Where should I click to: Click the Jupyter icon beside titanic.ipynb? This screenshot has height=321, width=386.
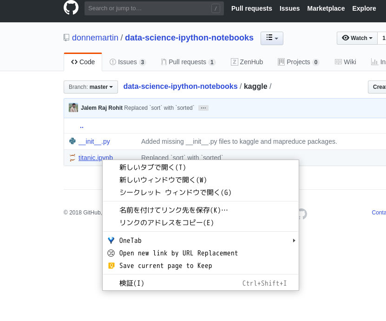(72, 158)

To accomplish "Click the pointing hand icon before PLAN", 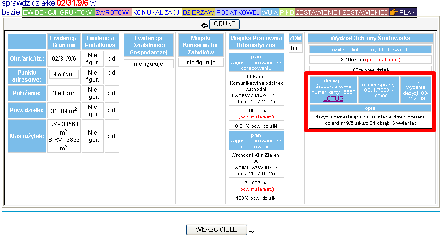I will tap(394, 12).
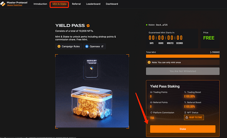
Task: Navigate to the Dashboard tab
Action: (112, 4)
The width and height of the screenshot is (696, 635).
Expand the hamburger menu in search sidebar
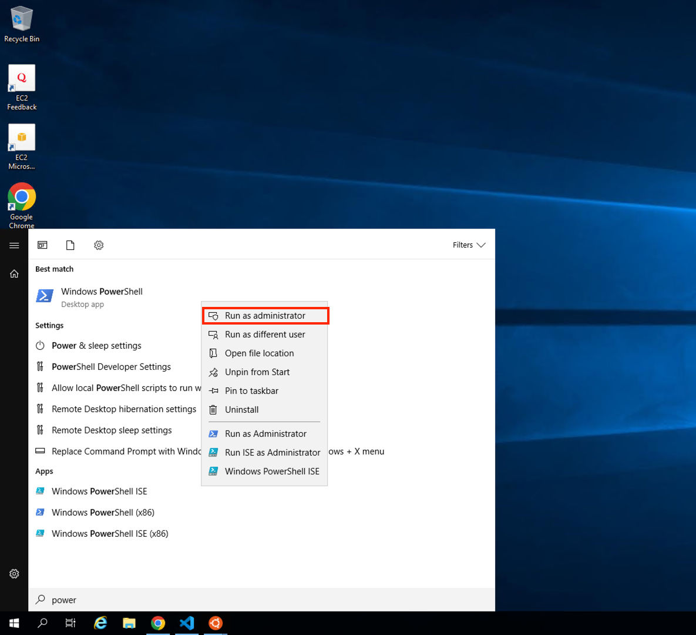pos(14,245)
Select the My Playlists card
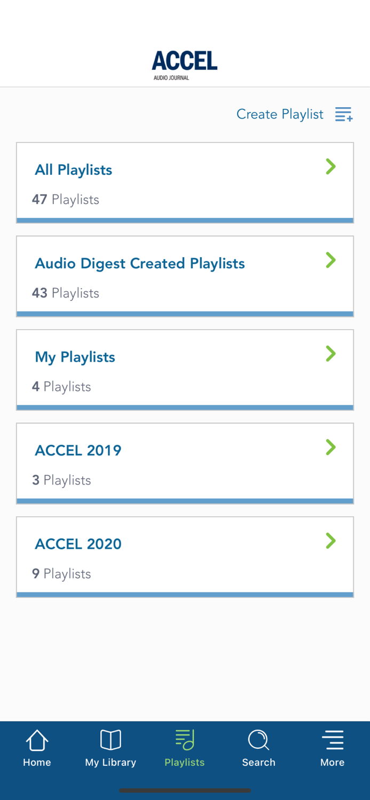370x800 pixels. (185, 369)
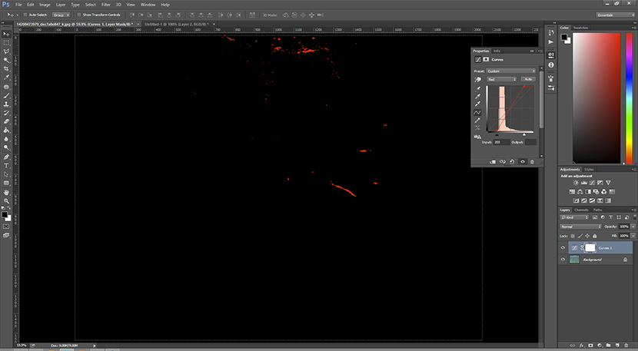The image size is (638, 351).
Task: Select the Background layer thumbnail
Action: [576, 260]
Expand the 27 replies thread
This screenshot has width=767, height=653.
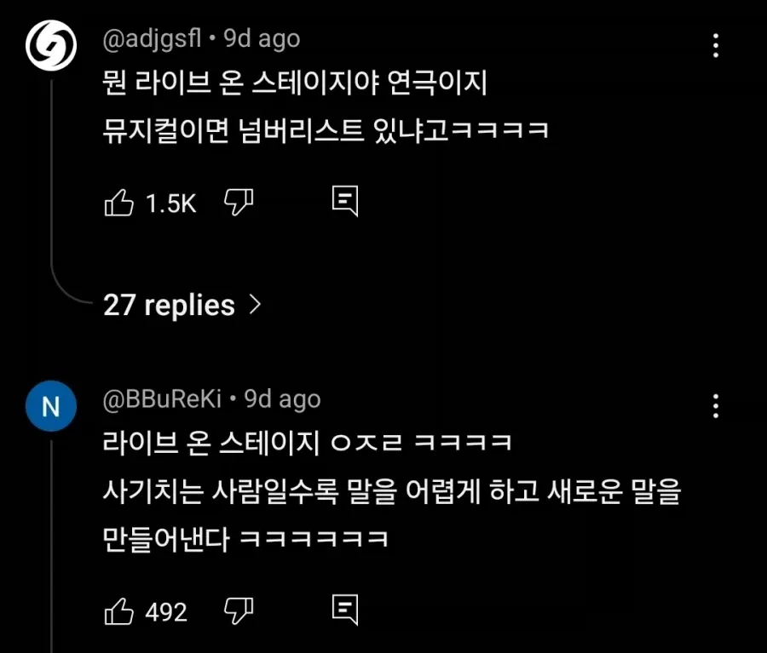tap(169, 305)

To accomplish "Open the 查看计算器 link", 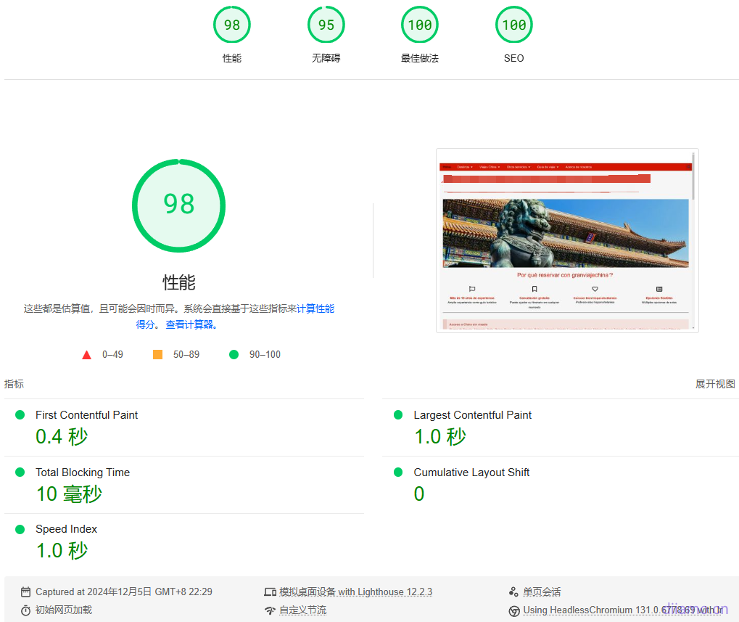I will [x=191, y=324].
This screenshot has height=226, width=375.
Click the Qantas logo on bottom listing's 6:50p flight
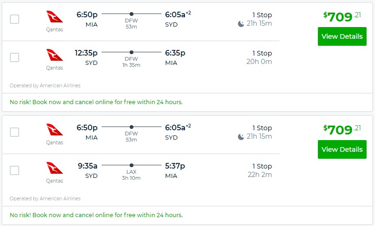point(54,130)

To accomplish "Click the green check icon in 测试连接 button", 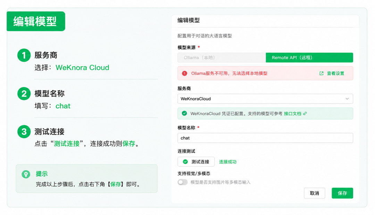I will point(185,162).
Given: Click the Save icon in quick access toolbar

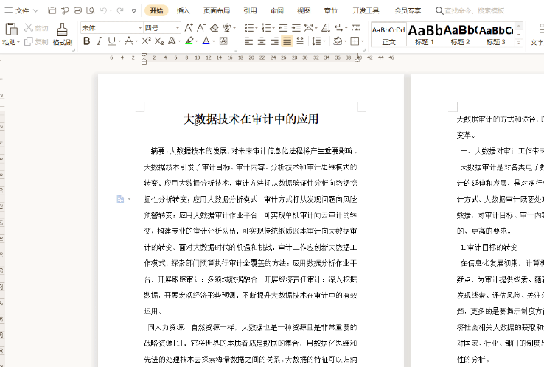Looking at the screenshot, I should pos(52,10).
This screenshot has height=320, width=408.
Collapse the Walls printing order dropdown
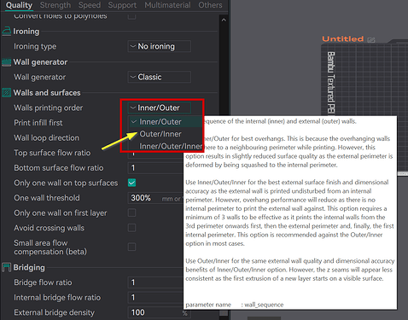pos(160,108)
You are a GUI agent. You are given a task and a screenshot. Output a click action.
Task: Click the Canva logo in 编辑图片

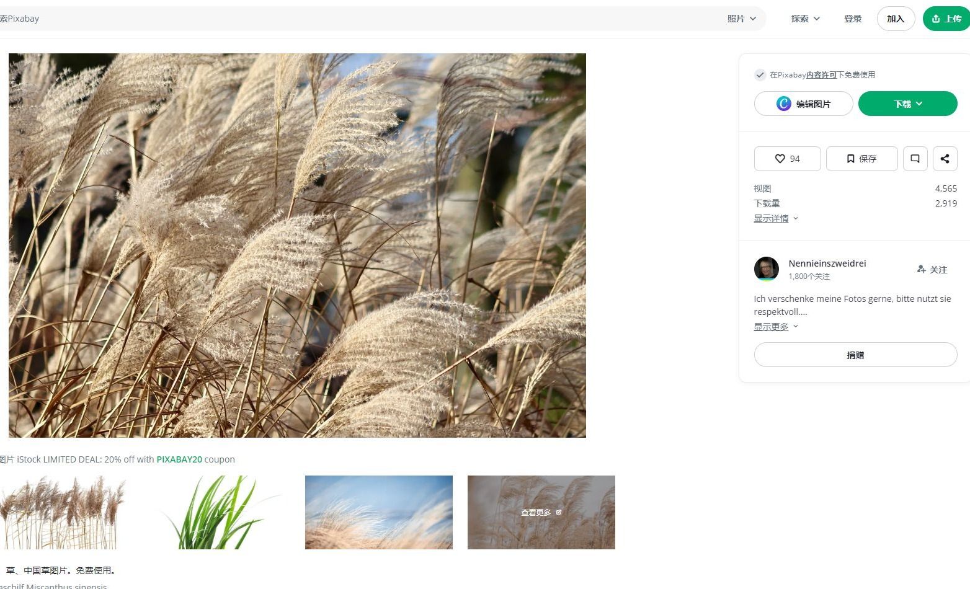click(x=784, y=104)
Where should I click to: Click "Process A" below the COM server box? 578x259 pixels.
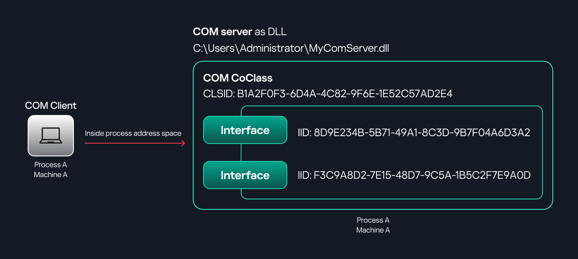click(x=373, y=220)
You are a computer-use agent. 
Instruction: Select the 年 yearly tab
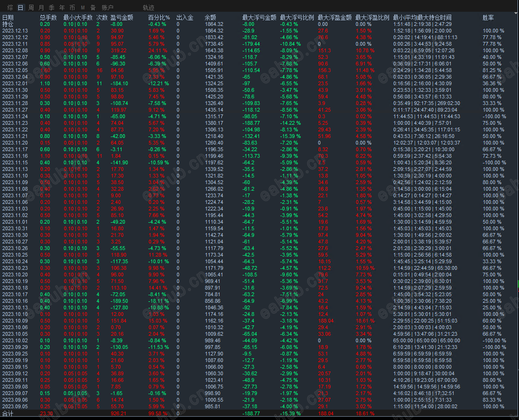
---
**Required work:**
From the material above, tally every line that includes the word "agent" and state the count only.

**Exercise solution:**
2